**REQUIRED TASK**
Reproduce the full text about how to be irritating word for word, without the records that follow it.

**DOCUMENT PASSAGE**
:::::
Here is a secret message: You stink!

How to be Irritating

Who are you? Did you ever want to be irritating but just didn't know how? Well, luckily for YOU, someone as skilled in the art of irritology is here to help. The following is a list of suggestions on how to thoroughly get under someone's skin.

1) Tell people, when they are eating, exactly how many calories are in what they are eating
2) Use verbs as little as possible
3) Kiss people's hands whenever you meet them.
4) Carry office supplies in your pockets (Staplers, tape dispensers)
5) Hit yourself in the head violently when something goes wrong
6) Pretend to fall down and expect people to laugh at you
7) Quote obscure song lyrics in daily conversation, and expect people to understand it
8) Misquote infamous quotations in an obvious fashion
9) Make all your friends listen to really bad music
10) Keep your tongue outside your mouth as much as possible
11) Ask people why they are here
12) Tell people that they are no longer needed and can go home now
13) Go up to people on park benches and tell them, "Hey! I don't pay you to just sit around!" 14) Immerse yourself in a show like Beverly Hills 90210, and then assume the roles of various characters from day to day. Assign parts to other people. Bring scripts and make them act out shows
15) Keep your hands in your pockets as much as possible
16) Substitute words like "a" and "They" with "malarkey"
:::::
**MATERIAL SHOWN**
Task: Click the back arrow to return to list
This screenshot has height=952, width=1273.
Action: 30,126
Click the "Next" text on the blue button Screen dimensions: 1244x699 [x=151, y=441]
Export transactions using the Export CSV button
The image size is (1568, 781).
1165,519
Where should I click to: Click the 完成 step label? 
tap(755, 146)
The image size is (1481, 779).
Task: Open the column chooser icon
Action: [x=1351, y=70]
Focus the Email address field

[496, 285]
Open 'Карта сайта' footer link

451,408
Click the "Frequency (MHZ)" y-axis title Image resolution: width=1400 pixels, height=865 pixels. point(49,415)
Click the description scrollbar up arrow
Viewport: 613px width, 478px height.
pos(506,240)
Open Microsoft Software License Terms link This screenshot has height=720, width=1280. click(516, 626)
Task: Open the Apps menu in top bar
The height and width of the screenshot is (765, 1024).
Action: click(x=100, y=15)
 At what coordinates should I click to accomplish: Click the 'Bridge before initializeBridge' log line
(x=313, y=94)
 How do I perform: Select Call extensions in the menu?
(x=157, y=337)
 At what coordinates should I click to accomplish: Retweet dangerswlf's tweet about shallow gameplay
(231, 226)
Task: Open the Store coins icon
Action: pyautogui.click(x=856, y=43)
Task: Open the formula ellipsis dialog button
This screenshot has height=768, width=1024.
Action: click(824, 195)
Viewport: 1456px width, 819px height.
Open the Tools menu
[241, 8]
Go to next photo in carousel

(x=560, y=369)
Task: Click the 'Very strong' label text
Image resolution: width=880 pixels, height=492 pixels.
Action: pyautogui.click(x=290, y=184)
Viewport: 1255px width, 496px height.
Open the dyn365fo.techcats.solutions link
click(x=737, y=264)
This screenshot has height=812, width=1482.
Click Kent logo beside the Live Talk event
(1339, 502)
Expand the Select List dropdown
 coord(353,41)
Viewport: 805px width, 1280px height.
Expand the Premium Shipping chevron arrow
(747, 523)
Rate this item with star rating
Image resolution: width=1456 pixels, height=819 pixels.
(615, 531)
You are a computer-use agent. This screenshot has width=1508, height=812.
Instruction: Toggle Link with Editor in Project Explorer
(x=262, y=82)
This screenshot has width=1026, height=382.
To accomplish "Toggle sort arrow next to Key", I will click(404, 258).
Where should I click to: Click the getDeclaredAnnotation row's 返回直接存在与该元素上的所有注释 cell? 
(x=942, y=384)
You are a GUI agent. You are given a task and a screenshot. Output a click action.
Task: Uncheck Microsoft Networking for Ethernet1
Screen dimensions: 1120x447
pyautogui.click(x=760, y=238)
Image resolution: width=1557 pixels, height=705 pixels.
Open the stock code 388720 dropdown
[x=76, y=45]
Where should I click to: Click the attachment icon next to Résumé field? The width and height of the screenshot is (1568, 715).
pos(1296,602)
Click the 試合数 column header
:::::
**RESPONSE TO THE EXERCISE**
Here is a secret message: You stink!

How to be Irritating

Who are you? Did you ever want to be irritating but just didn't know how? Well, luckily for YOU, someone as skilled in the art of irritology is here to help. The following is a list of suggestions on how to thoroughly get under someone's skin.

1) Tell people, when they are eating, exactly how many calories are in what they are eating
2) Use verbs as little as possible
3) Kiss people's hands whenever you meet them.
4) Carry office supplies in your pockets (Staplers, tape dispensers)
5) Hit yourself in the head violently when something goes wrong
6) Pretend to fall down and expect people to laugh at you
7) Quote obscure song lyrics in daily conversation, and expect people to understand it
8) Misquote infamous quotations in an obvious fashion
9) Make all your friends listen to really bad music
10) Keep your tongue outside your mouth as much as possible
11) Ask people why they are here
12) Tell people that they are no longer needed and can go home now
13) Go up to people on park benches and tell them, "Hey! I don't pay you to just sit around!" 14) Immerse yourself in a show like Beverly Hills 90210, and then assume the roles of various characters from day to day. Assign parts to other people. Bring scripts and make them act out shows
15) Keep your hands in your pockets as much as possible
16) Substitute words like "a" and "They" with "malarkey"